━━━━━ Records supplied ━━━━━
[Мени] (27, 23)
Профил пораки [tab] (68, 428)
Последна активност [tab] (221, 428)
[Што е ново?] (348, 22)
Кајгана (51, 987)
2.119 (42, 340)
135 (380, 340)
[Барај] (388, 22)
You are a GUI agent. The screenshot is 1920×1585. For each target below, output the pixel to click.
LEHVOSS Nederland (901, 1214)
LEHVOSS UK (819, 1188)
━━━━━
━━━━━ Records supplied ━━━━━
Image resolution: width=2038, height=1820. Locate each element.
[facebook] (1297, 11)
━━━━━
━━━━━ Records supplied ━━━━━
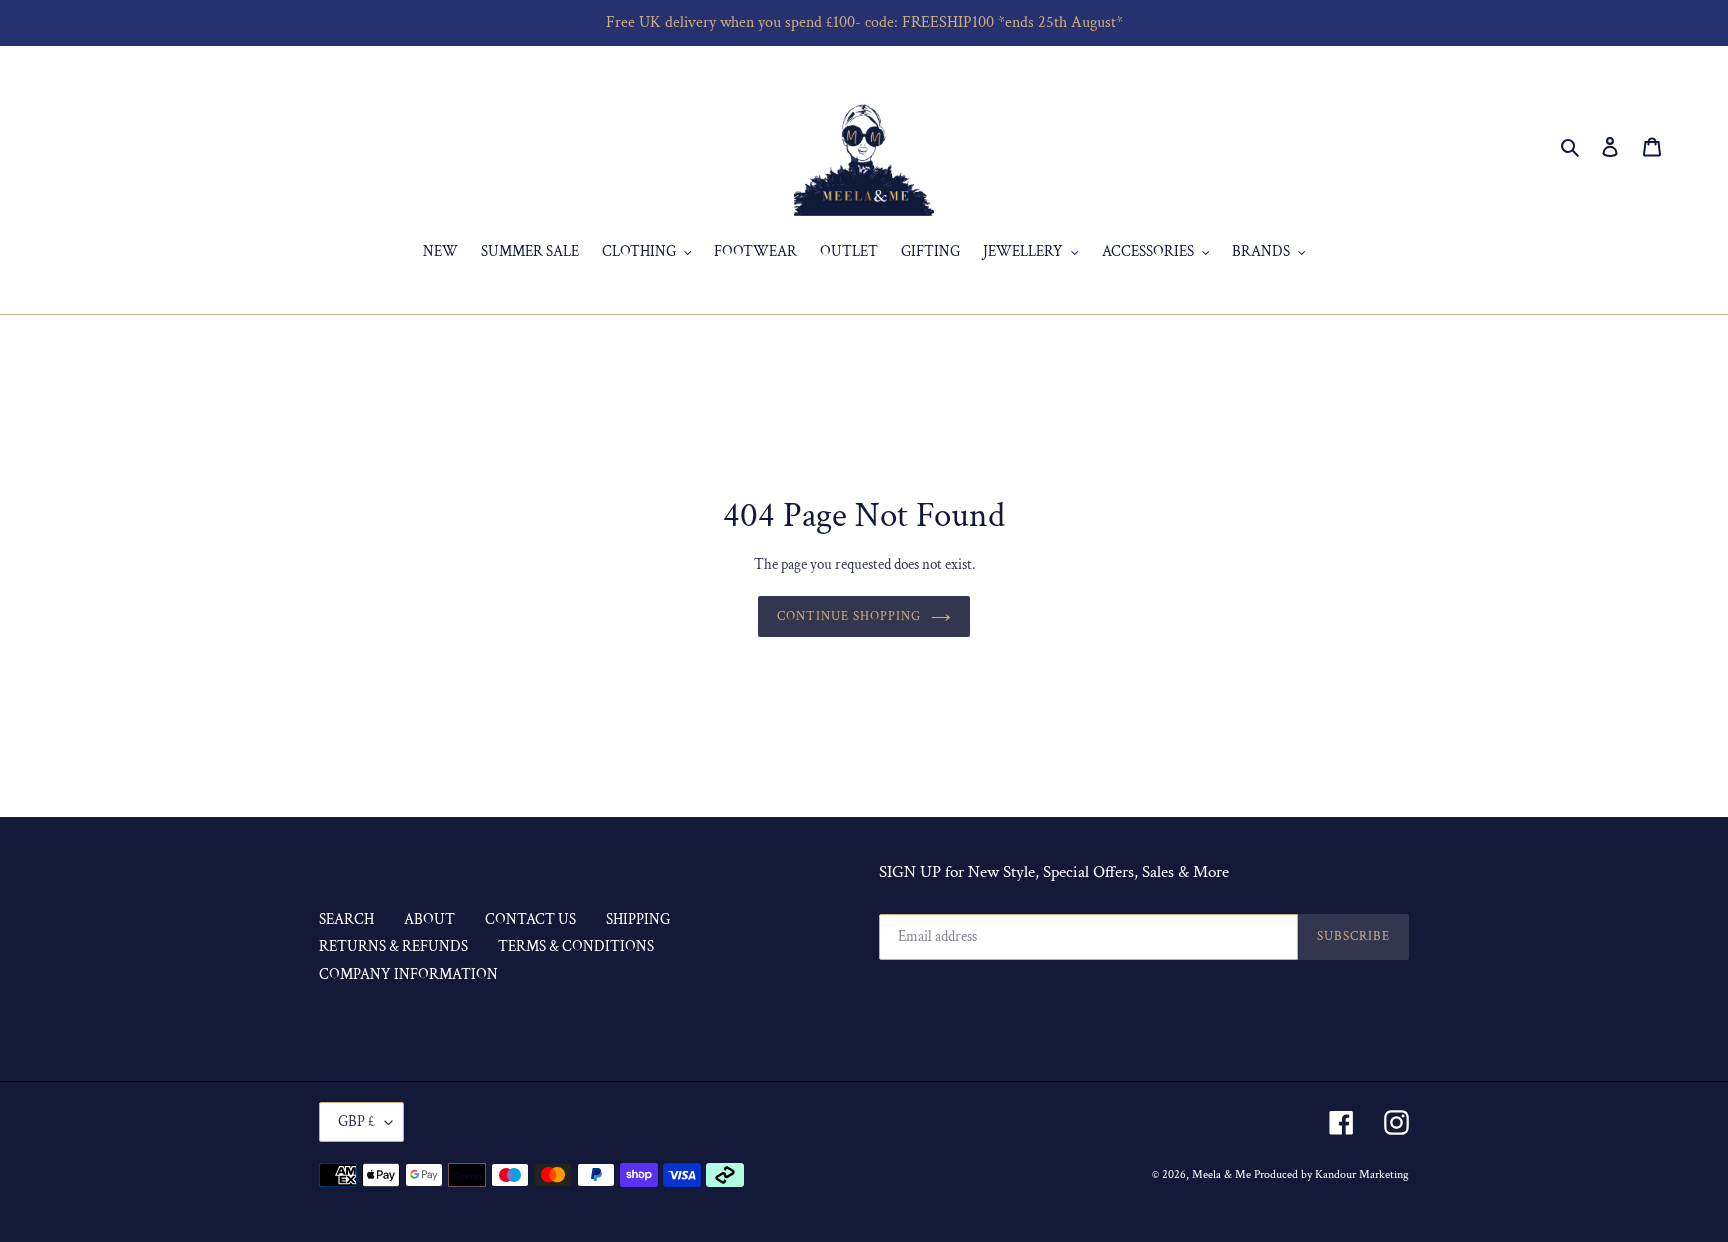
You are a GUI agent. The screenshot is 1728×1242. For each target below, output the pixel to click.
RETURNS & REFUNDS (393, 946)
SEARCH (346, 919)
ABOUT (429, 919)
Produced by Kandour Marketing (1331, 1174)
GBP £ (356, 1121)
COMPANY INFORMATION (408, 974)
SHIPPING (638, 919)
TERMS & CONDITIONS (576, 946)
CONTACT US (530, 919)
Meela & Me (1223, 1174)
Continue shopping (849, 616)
━━━━━
Lines in the material above that include the string "target" should be listed.

You are a GUI agent. The screenshot is 1920×1585. For each target below, output the pixel to click.
You are a GUI agent. The screenshot is 1728×1242. For each target below, output the pixel to click.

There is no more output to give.